Begin Extracted text

Within weeks, Plaintiffs hired Global Client Solutions to help expedite the process. Id. at ¶12. Plaintiffs allege that they paid a $1,700.00 fee and that Global Client Solutions began corresponding with BOA on their behalf. Id. On December 1, 2009, Plaintiffs again called BOA and were informed that the bank would need a new hardship letter and further documentation. Id. at ¶13. Although Plaintiffs insisted that they had already provided the information, the representative informed them that they would need to re-send it and that BOA would take up to 45 days to review their file. On February 10, 2010, a BOA representative informed Plaintiffs that they had never received the requested documentation, despite Plaintiffs' alleged delivery confirmation receipt.
This back and forth continued for several months. See Id. at ¶¶16-24. On September 30, 2010, a BOA representative informed Plaintiffs that they were reviewed for a "special forbearance program" because they did not qualify for HAMP. Id. at ¶24. Plaintiffs allege that BOA violated HAMP requirements and protocols when it failed to notify them of their HAMP denial. Id. at ¶25. On December 7, 2010, a BOA representative informed Plaintiffs that they were approved for a modification at 4.87% fixed for 30 years and that their new monthly payment would be $1,907.00. Id. at ¶27. The representative allegedly told Plaintiffs that the paperwork would be sent out "shortly." Id. On January 4, 2011, a BOA representative informed Plaintiffs that their file was closed because the bank determined that they were not actually qualified for the modification offered. Id. at ¶30.
On May 26, 2011, Plaintiffs contacted BOA and were told to submit additional documentation. Id. at ¶33. After submitting the information and having several conversations with BOA representatives, on June 20, 2012, Plaintiffs' attorney was informed that Plaintiffs did not qualify for modification because of their more than twelve month arrearage. Id. at ¶68. Plaintiffs' attorney was further informed that Plaintiffs' only options were to surrender their home via deed in lieu of foreclosure, or pay BOA over $10,000 by the end of the month and submit new information for a new review for modification. Id. at ¶69. Plaintiffs allege that BOA has since referred their file to foreclosure counsel. Id. at ¶70.
Plaintiffs now contend that BOA fraudulently refused to accept monthly payments when the outstanding balance was manageable and intentionally delayed the review process. Id. at ¶¶72-75. Plaintiffs further argue that BOA misrepresented that they were eligible for modification and that they had been approved for modification. Id. at ¶¶77-81. Plaintiffs also accuse BOA of negligently processed their loan modification request. Id. at ¶¶92-94. Plaintiffs additionally assert claims for breach of contract and for breach of the implied covenant of good faith and fair dealing based on BOA's failure to perform the loan modification after advising Plaintiffs that they qualified. Id. at ¶¶82-91. Finally, Plaintiffs allege that BOA violated the NJCFA by engaging in "unconscionable commercial practices" and the FDCPA by contacting Plaintiffs directly after being notified that they were represented by counsel. Id. at ¶¶95-101. BOA has moved to dismiss Plaintiffs' complaint in its entirety, arguing that Plaintiffs' allegations do not amount to cognizable legal claims.

End Extracted text
Begin Dataset excerpts

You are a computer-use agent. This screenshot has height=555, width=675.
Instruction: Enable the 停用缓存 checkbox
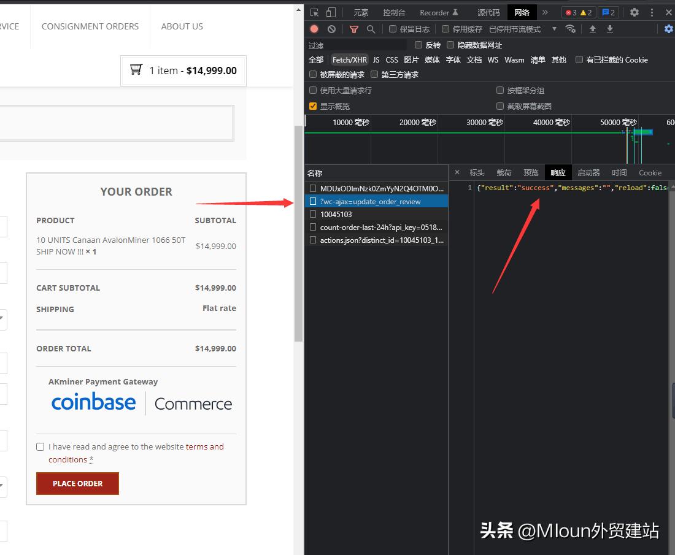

End Dataset excerpts
Begin Dataset excerpts

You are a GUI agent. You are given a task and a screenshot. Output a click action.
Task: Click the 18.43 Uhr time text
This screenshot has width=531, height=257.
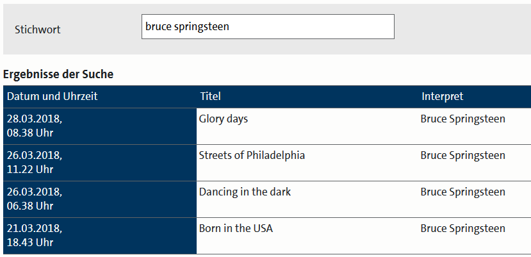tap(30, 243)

End Dataset excerpts

● **Objective**
Reproduce the passage of the loan modification text that begins at the words "Within weeks, Plaintiffs" and ends after the words "delivery confirmation receipt.".

● **Answer to this problem**
Within weeks, Plaintiffs hired Global Client Solutions to help expedite the process. Id. at ¶12. Plaintiffs allege that they paid a $1,700.00 fee and that Global Client Solutions began corresponding with BOA on their behalf. Id. On December 1, 2009, Plaintiffs again called BOA and were informed that the bank would need a new hardship letter and further documentation. Id. at ¶13. Although Plaintiffs insisted that they had already provided the information, the representative informed them that they would need to re-send it and that BOA would take up to 45 days to review their file. On February 10, 2010, a BOA representative informed Plaintiffs that they had never received the requested documentation, despite Plaintiffs' alleged delivery confirmation receipt.